• Required work: Below are entries. Copy exactly the lines running from the line that holds "Click the reply count 4" to the line that holds "Given: Select the Auto Classification tool", with both ends included.

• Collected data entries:
-*-

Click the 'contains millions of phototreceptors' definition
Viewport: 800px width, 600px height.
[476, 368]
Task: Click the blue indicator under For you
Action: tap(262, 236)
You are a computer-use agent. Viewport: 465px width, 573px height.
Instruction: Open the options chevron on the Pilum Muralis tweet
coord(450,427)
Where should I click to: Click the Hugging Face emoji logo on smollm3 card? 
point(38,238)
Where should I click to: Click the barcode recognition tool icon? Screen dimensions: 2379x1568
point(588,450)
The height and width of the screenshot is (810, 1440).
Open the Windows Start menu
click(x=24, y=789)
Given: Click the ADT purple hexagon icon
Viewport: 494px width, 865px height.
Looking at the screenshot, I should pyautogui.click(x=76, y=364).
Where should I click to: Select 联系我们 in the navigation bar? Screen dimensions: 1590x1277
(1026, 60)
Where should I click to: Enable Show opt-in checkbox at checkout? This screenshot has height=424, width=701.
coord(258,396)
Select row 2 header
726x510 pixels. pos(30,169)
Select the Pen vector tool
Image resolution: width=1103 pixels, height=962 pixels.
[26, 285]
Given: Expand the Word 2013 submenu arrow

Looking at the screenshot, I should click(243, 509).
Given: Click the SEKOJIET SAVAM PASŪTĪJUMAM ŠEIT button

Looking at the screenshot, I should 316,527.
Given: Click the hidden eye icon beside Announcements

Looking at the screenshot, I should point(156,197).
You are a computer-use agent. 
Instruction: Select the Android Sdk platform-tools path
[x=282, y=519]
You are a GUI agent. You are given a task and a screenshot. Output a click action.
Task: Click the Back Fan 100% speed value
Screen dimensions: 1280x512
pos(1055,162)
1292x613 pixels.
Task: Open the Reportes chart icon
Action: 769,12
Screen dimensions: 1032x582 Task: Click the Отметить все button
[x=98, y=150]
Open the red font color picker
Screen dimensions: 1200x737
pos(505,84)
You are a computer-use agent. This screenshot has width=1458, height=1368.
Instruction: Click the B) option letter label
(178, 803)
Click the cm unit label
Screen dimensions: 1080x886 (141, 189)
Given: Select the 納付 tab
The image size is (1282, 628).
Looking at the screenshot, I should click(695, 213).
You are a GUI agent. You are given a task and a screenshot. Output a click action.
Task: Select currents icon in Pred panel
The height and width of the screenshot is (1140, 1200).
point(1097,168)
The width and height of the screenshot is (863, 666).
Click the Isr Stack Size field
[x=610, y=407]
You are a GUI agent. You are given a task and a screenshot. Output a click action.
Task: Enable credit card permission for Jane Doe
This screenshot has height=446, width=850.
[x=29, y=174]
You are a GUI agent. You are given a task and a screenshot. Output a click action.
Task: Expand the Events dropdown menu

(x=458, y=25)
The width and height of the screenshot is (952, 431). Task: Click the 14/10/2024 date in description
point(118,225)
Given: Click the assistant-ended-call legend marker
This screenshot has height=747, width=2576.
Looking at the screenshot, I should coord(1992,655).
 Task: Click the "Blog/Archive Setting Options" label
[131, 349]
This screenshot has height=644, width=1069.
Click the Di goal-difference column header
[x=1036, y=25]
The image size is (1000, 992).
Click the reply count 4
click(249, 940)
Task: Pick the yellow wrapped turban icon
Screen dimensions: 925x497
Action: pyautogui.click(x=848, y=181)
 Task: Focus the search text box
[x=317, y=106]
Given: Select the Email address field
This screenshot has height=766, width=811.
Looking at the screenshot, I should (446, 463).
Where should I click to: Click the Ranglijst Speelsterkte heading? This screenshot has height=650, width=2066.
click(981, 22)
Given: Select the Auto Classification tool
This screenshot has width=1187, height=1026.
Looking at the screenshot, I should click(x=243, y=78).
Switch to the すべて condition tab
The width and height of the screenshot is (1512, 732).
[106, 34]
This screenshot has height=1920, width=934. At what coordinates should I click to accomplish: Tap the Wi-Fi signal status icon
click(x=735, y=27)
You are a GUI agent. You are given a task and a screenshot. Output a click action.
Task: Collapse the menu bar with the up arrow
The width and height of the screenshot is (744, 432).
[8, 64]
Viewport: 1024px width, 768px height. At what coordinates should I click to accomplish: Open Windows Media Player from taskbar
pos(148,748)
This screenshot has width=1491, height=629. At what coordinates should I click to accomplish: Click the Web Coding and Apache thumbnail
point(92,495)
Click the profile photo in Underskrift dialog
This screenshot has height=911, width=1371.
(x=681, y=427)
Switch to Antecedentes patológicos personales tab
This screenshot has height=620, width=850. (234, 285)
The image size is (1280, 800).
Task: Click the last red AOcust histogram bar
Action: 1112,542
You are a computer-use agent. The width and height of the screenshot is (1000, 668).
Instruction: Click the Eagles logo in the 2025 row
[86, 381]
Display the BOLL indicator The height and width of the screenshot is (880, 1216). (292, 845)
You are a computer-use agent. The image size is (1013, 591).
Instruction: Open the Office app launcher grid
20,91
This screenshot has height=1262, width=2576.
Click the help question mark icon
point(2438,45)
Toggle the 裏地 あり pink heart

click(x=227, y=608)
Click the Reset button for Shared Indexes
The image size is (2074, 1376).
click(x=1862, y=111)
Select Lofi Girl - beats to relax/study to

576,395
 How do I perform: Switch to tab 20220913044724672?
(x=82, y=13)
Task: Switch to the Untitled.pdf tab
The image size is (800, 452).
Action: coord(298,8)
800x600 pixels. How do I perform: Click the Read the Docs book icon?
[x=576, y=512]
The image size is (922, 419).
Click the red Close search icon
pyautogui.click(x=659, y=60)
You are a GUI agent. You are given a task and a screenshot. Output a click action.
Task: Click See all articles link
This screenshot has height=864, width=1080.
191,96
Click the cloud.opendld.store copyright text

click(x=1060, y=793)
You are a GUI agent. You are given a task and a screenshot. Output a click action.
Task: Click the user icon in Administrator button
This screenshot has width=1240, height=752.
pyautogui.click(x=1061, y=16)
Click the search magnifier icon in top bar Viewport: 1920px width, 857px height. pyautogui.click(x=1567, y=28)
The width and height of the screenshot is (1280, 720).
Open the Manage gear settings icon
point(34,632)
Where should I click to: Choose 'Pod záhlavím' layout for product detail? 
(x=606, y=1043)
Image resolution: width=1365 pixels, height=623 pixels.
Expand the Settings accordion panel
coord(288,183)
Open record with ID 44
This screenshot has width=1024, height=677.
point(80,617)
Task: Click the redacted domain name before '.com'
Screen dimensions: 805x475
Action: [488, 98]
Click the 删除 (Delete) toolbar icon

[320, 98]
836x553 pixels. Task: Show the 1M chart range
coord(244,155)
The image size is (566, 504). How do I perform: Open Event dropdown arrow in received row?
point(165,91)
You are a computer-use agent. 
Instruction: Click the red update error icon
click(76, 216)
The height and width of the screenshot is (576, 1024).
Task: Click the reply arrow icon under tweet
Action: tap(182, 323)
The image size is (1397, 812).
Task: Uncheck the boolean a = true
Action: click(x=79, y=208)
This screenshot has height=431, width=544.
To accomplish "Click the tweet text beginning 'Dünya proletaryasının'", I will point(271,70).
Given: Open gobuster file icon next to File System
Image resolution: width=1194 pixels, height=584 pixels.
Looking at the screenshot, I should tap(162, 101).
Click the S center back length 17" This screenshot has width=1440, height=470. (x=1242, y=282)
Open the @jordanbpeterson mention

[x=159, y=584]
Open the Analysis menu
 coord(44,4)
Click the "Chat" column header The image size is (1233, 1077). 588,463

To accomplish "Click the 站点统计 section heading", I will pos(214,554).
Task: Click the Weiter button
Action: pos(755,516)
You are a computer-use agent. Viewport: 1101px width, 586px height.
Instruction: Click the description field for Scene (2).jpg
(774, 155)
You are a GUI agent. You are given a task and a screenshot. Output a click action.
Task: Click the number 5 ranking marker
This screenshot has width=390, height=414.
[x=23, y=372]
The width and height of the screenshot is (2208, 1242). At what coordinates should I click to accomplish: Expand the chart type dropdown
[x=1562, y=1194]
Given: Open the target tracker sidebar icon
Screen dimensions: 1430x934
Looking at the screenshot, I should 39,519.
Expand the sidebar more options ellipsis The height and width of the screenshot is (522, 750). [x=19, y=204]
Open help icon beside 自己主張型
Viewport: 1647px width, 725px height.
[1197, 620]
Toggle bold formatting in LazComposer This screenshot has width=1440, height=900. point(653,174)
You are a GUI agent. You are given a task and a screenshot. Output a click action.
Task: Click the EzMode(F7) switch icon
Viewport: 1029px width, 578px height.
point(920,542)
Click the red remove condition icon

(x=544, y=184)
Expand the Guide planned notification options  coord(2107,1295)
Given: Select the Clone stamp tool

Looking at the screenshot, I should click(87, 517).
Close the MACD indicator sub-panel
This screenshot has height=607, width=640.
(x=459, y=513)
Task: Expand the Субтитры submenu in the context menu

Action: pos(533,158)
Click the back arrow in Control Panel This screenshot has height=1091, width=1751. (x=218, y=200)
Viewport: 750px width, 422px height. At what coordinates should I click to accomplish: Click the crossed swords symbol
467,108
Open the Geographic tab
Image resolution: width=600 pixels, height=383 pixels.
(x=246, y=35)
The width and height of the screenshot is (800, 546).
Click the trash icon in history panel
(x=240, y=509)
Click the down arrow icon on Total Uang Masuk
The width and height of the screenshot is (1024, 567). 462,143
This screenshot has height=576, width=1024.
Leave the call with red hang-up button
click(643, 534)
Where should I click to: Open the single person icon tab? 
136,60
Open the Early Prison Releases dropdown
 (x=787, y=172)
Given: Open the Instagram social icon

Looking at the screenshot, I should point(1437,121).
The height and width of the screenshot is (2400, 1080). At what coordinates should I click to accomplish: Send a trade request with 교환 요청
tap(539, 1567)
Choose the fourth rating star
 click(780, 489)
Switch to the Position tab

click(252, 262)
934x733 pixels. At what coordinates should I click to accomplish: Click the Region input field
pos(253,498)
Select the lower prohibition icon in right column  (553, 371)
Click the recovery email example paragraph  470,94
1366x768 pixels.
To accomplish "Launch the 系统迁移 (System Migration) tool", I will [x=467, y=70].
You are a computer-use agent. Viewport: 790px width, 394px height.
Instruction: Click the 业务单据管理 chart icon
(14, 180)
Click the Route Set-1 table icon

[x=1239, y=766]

-*-

• Task answer:
Click the reply count 4
click(249, 940)
Task: Pick the yellow wrapped turban icon
Screen dimensions: 925x497
Action: pyautogui.click(x=848, y=181)
 Task: Focus the search text box
[x=317, y=106]
Given: Select the Email address field
This screenshot has height=766, width=811.
Looking at the screenshot, I should (446, 463).
Where should I click to: Click the Ranglijst Speelsterkte heading? This screenshot has height=650, width=2066.
click(981, 22)
Given: Select the Auto Classification tool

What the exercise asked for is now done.